Fears of legalization are fabricated and exaggerated

By Chris Conrad

Don’t be afraid of legalization. Little to nothing in the article by Dragonfly de la Luz posted at the Connection magazine’s blog is as she claims.

Without reading the initiative, she made up her eight arguments against California legalization Proposition 64, the Adult Use of Marijuana Act.

AUMA legalizes adult cultivation, possession, and sharing small amounts of marijuana and creates a regulated marketplace with moderate taxation. It legalizes industrial hemp farming and allows the legislature to legalize further or make other specific adjustments. We highly recommend that you vote Yes.

Because her lies have seduced many otherwise reasonable people, I have elected to review and correct the record point by point in the order that they were presented in the article, here are the facts about AUMA.

Here are some of the most important stuff Dragonfly got wrong this time. (It is noteworthy that she only showed up to oppose legalization efforts in 2010 and 2016. She has does none of the political work of lobbying, community organizing or working in the courts to pursue change. Her claim to fame: Reviewing marijuana strains.

1) Tax allocations are designated in Prop 64 Section 7 to pay for administrative costs and fund youth programs, environmental cleanup, job training, law enforcement, scientific research, highway safety, grants to uplift communities who have been harmed by the drug war, etc.: http://chrisconrad.com/2016/02/auma-2016-marijuana-tax-and-use-of-funds/#fund.

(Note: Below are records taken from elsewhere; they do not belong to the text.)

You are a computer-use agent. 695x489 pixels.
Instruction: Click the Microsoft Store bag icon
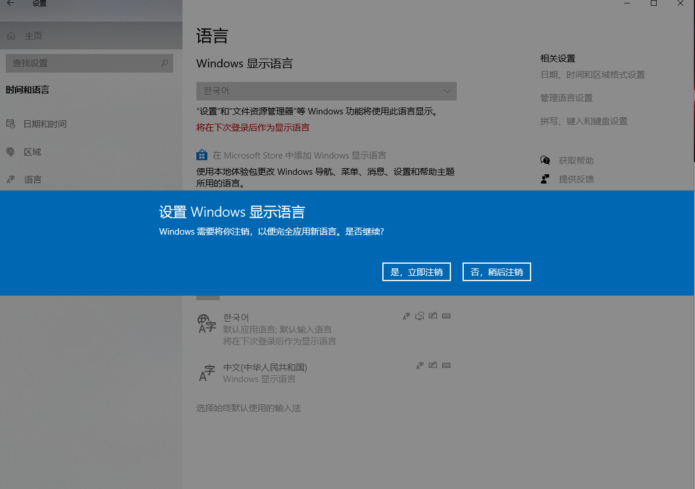click(x=202, y=155)
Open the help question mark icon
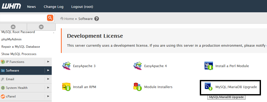 97,19
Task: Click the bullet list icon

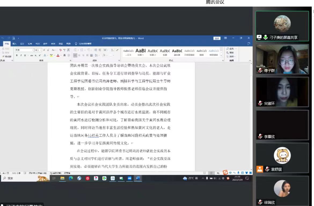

2) Prop 64 section 11362.1(c) gives all California adults a legal right to grow up to six marijuana plants at home and it ends all local bans on enclosed (greenhouse and indoor) cannabis gardens, medical or personal. Patients who need more than six plants will need a 215 doctor’s recommendation, same as now: http://chrisconrad.com/2016/02/auma-2016-personal-adult-use-of-cannabis/#11362.2homegrow.

3) Prop 64 benefits the small growers and canna businesses. The anti-monopoly provisions are permanent, there is a ban only on the largest cultivation licenses for five years, after that the board decides whether or not to issue them: http://theleafonline.com/c/business/2016/09/prop-64-a-boon-to-small-cannabis-growers/.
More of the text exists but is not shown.